I have several sites on bluehost that got hacked badly. Most I cannot access the admin login to add a plugin and activate it. I was able to add it to one of the sites and started a complete scan. It scanned about 100 folders of 39000 folders in 9 minutes and 160 folders in 17 minutes. It will take several days at this speed to scan the site providing it does not completely freeze. Is the malware making this plugin unusable?
It sounds like you’re getting about 10 folders scanned per minute. This is extremely slow in general and I expect it is even slow by Bluehost standards, but I cannot say why it is so slow without a lot more diagnostic data. I can only say that I would normally expect it st scan at a rate of 1 or 2 folders per second, averaging around 100 folders per minute. Even so, it would still take over 6 hours to scan 39000 folders. The site root for this installation of WordPress might contain sub-directories containing other WordPress sites, this might explain the great number of folders on this scan. It is usually preferable to scan each site from within the wp-admin of that individual site and omit the directories which contain other websites that will be scanned separately.

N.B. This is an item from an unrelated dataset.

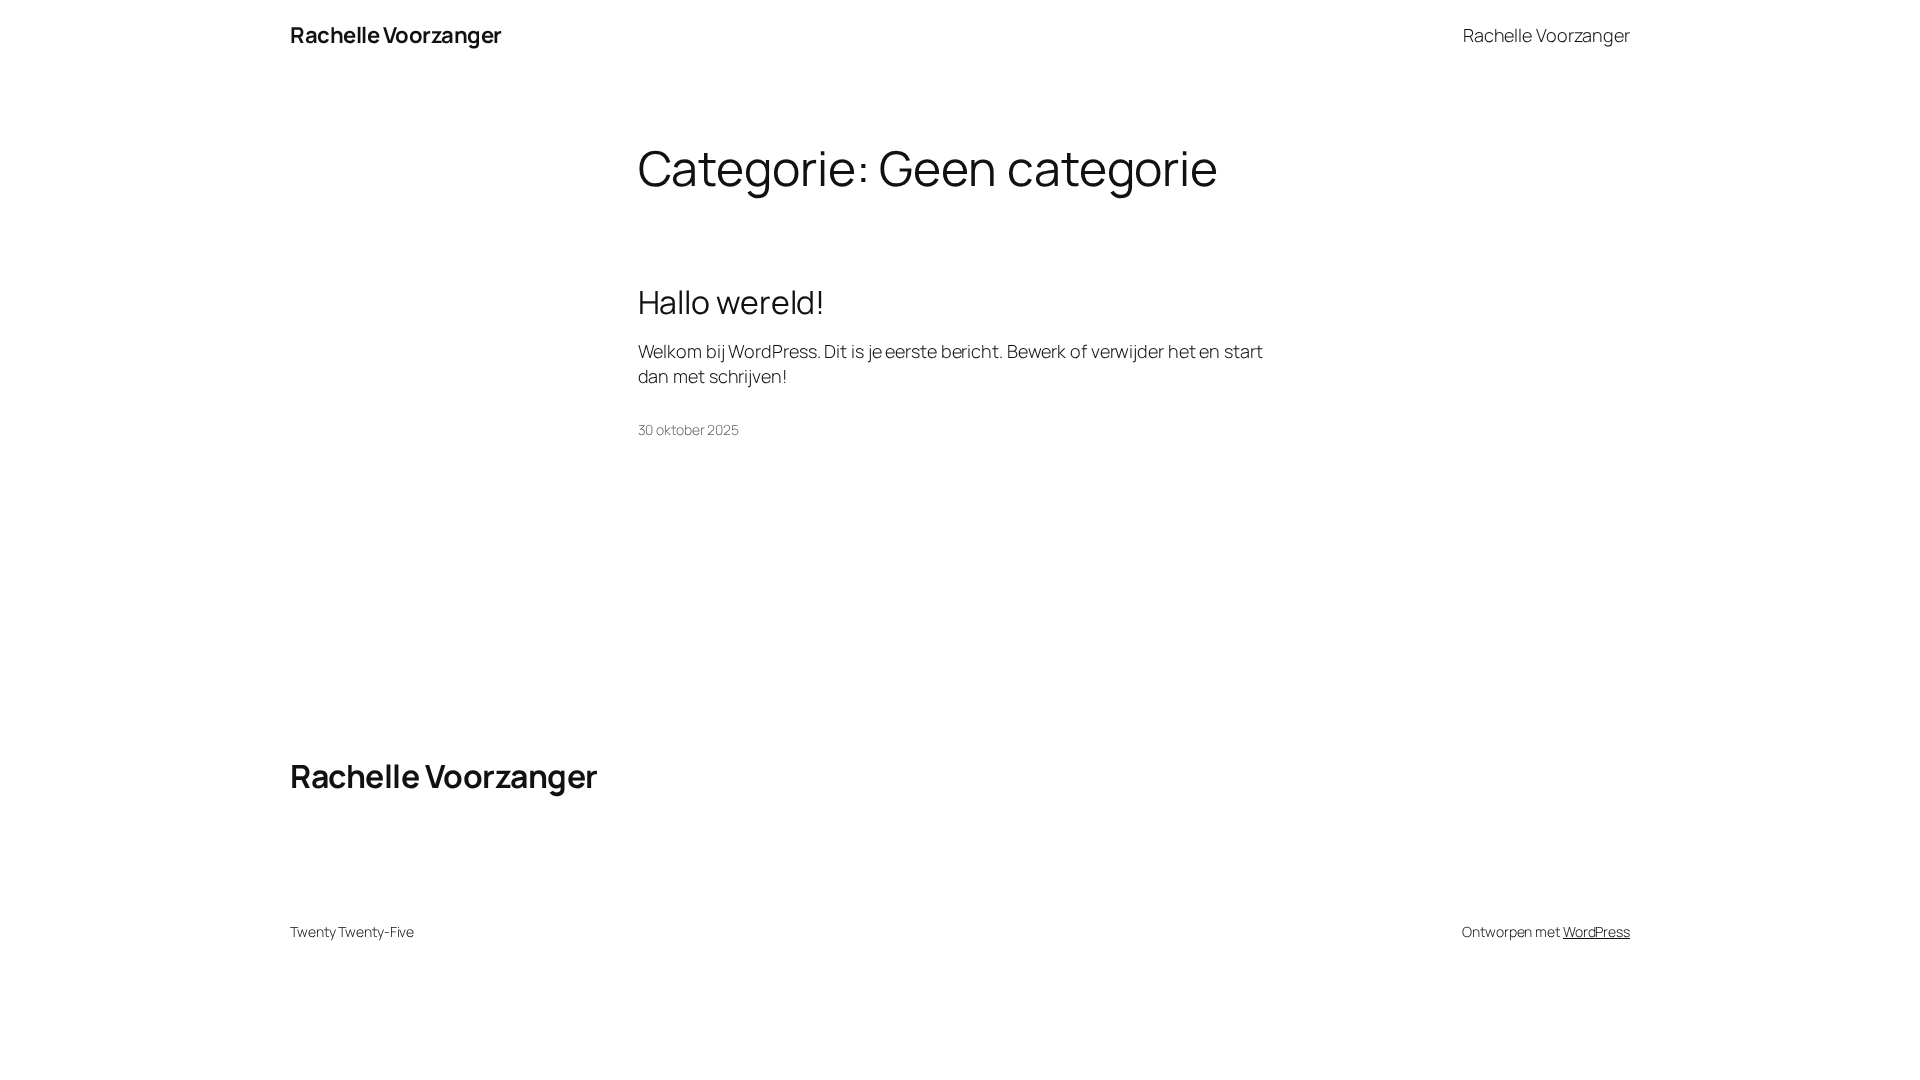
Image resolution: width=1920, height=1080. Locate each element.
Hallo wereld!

The main issue though is the general slowness of the scan and you should look into the error_log files on the server to see if there are any errors or warnings there that might explain the slow scanning. You can also check your browser’s Console for JavaScript errors that might be causing the page to load slowly. Ideally you would also want to look at the overall performance of the server and the current load that this server is under, but that would most likely be info that Bluehost would not share with it’s customers, even if they did have a good handle on those stats.
Beyond that there is only so much I can do when the software is running on other’s hardware that is out of my control. If there are no errors to remedy and the usual server performance boosts like increasing the memory_limit in your php.ini file on the server do not help then I can only suggest that you consider hosting your websites on a more secure hosting platform with a better performing server.